[[ Reading passage, beginning ]]
UAE, Israeli companies sign 'strategic commercial agreement' on coronavirus research

Published August 16, 2020
The deal “is considered the first business [deal] to inaugurate trade, economy and effective partnerships between the Emirati and Israeli business sectors", according to APEX’s chairman Khalifa Yousef Khoury. — Reuters/File
The deal “is considered the first business [deal] to inaugurate trade, economy and effective partnerships between the Emirati and Israeli business sectors", according to APEX’s chairman Khalifa Yousef Khoury. — Reuters/File

The Emirati APEX National Investment company signed a “strategic commercial agreement” with Israel’s Tera Group to cooperate on research and development related to Covid-19, including a testing device, the UAE’s state news agency WAM said late on Saturday.

The deal “is considered the first business [deal] to inaugurate trade, economy and effective partnerships between the Emirati and Israeli business sectors, for the benefit of serving humanity by strengthening research and studies on the novel coronavirus”, WAM quoted APEX’s chairman Khalifa Yousef Khoury as saying.

The agreement was signed at a press conference in Abu Dhabi, coming soon after Israel and the UAE announced an agreement on Thursday that will lead to a full normalisation of diplomatic relations between the two states.
[[ Reading passage, end ]]
• **Using the information**
**A)** Answer these about the article on the UAE–Israel coronavirus research deal, one answer per line:
(i) Which Israeli company signed the agreement with APEX National Investment?
(ii) In what city was the agreement signed?
(iii) Who is named as APEX's chairman?
**B)** Pick up the article on the UAE–Israel coronavirus research deal after its final sentence and write a few more sentences.
The lines that come next are taken from a separate source and are unrelated to the article.
[[ Data provided, beginning ]]
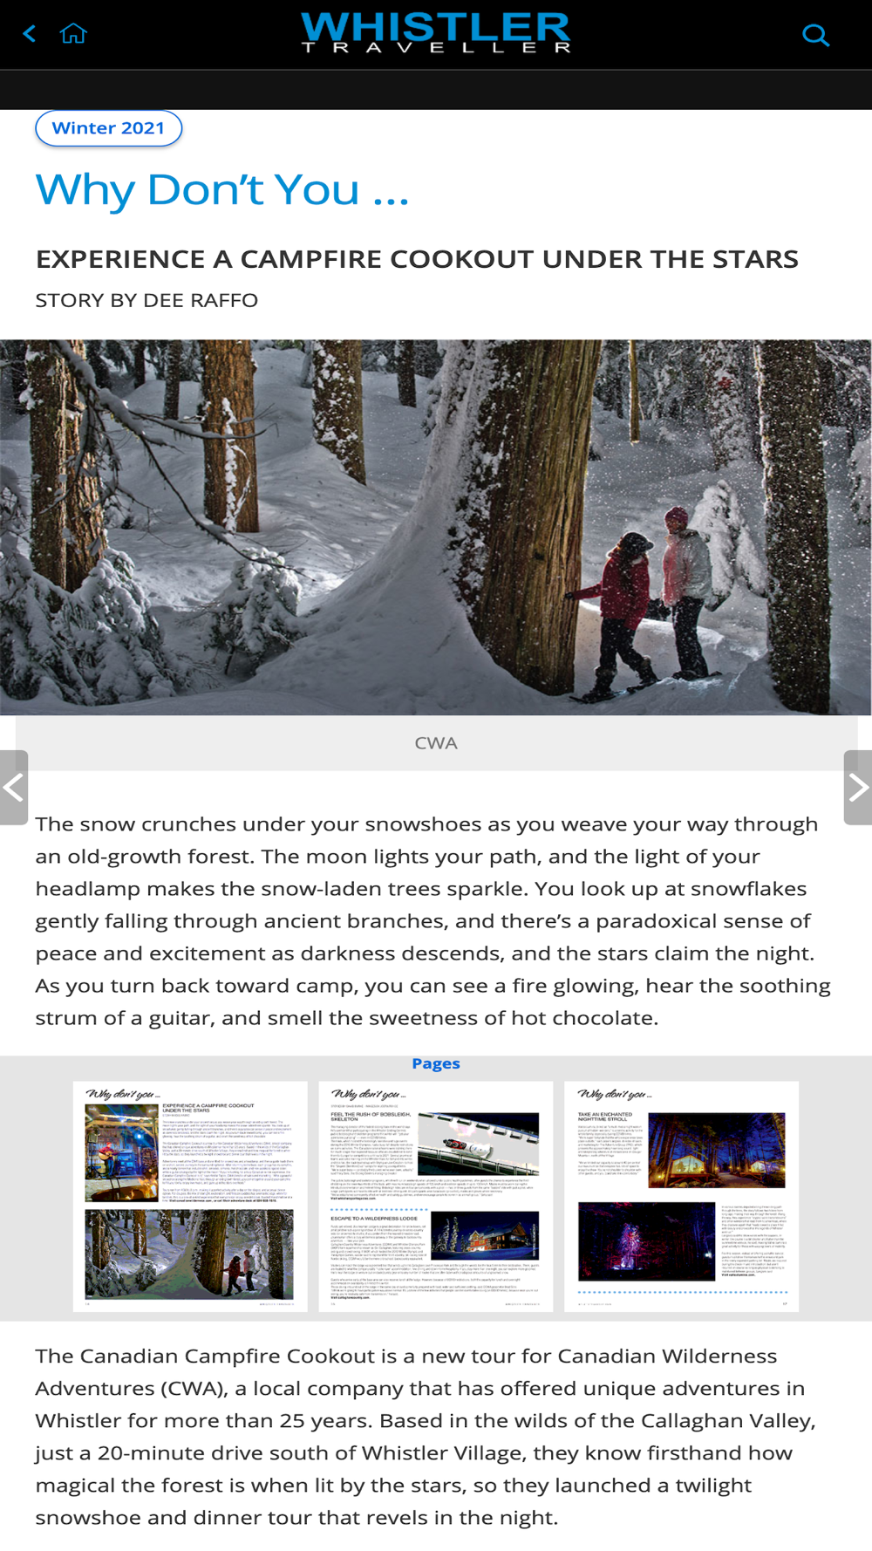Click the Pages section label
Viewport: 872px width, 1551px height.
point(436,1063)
[[ Data provided, end ]]
[[ Data provided, beginning ]]
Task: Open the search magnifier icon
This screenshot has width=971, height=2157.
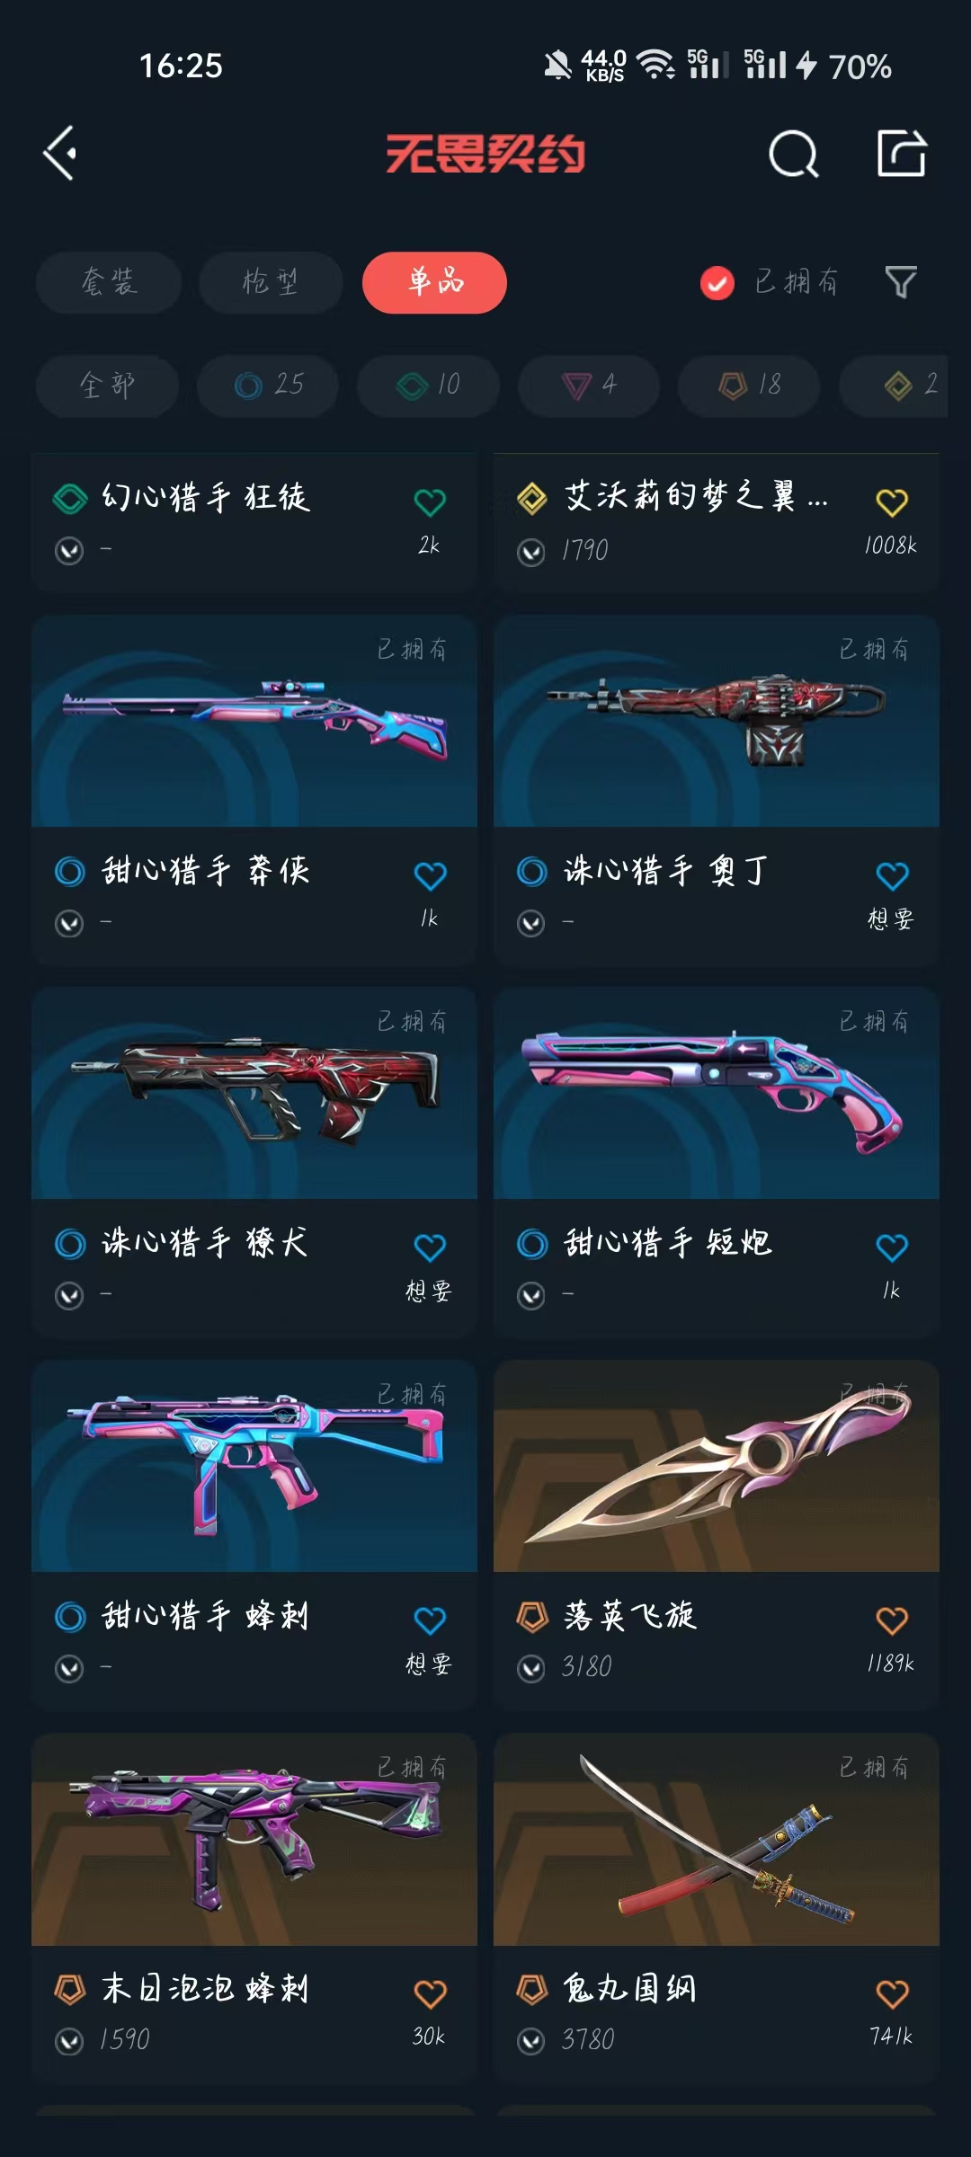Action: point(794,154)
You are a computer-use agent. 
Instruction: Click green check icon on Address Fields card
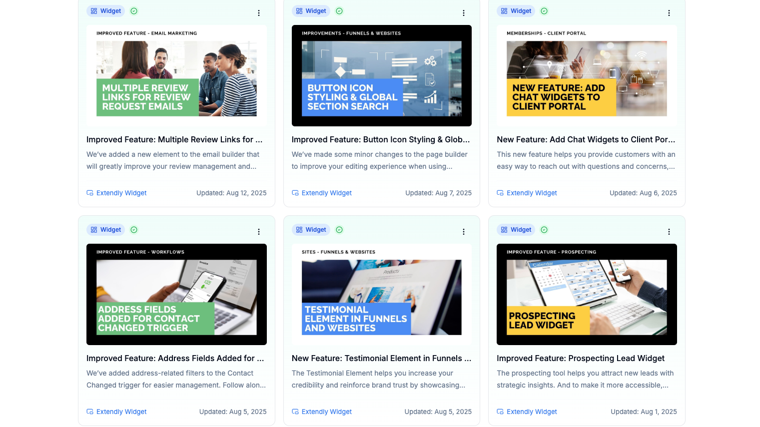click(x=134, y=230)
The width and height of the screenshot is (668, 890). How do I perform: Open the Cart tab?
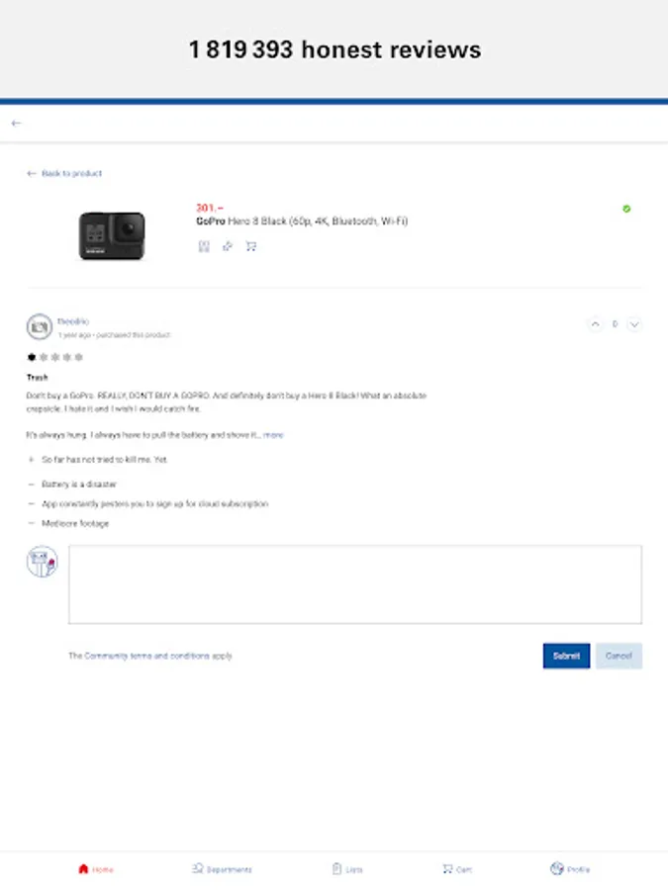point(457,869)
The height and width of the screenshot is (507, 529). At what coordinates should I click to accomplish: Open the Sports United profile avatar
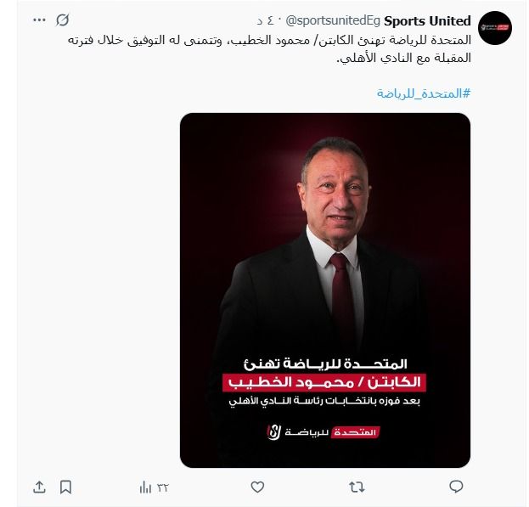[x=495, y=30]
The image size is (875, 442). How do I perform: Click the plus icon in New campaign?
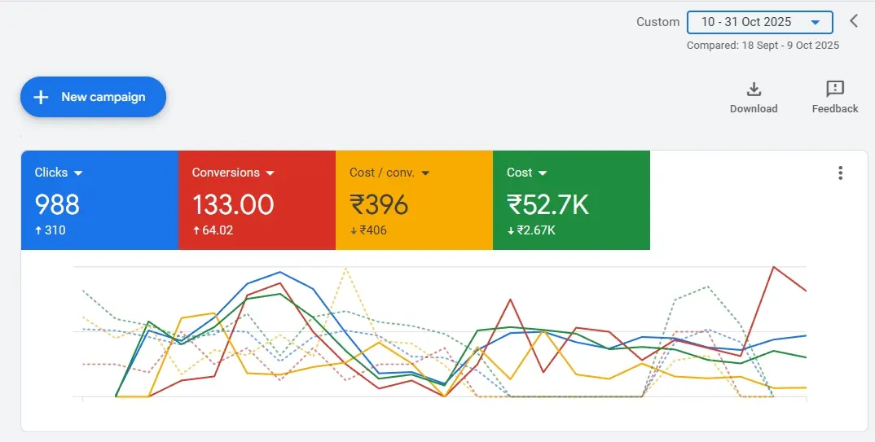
[[ Data provided, end ]]
• **Results in order**
**A)**
(i) Tera Group
(ii) Abu Dhabi
(iii) Khalifa Yousef Khoury

**B)**
Israel-UAE deal could open up US weapons sales to Gulf kingdom

Normalised diplomatic relations between Israel and the United Arab Emirates could pave the way for more US weapons sales to the Gulf Arab country, according to experts.

In a National Public Radio interview on Friday, US Ambassador to Israel David Friedman said that “the more the Emirates become a friend of Israel, become a partner of Israel, become a regional ally of the United States, I think obviously that alters the threat assessment and could work out to the Emirates’ benefit” on future weapons sales.

David Makovsky, director of the Project on Arab-Israel Relations at the Washington Institute for Near East Policy think tank, told Reuters the deal is “a win for the Emirates, which will undoubtedly be eligible for military sales that it could not obtain due to ‘qualitative military edge’ restrictions due to fear certain technologies could be used against Israel”.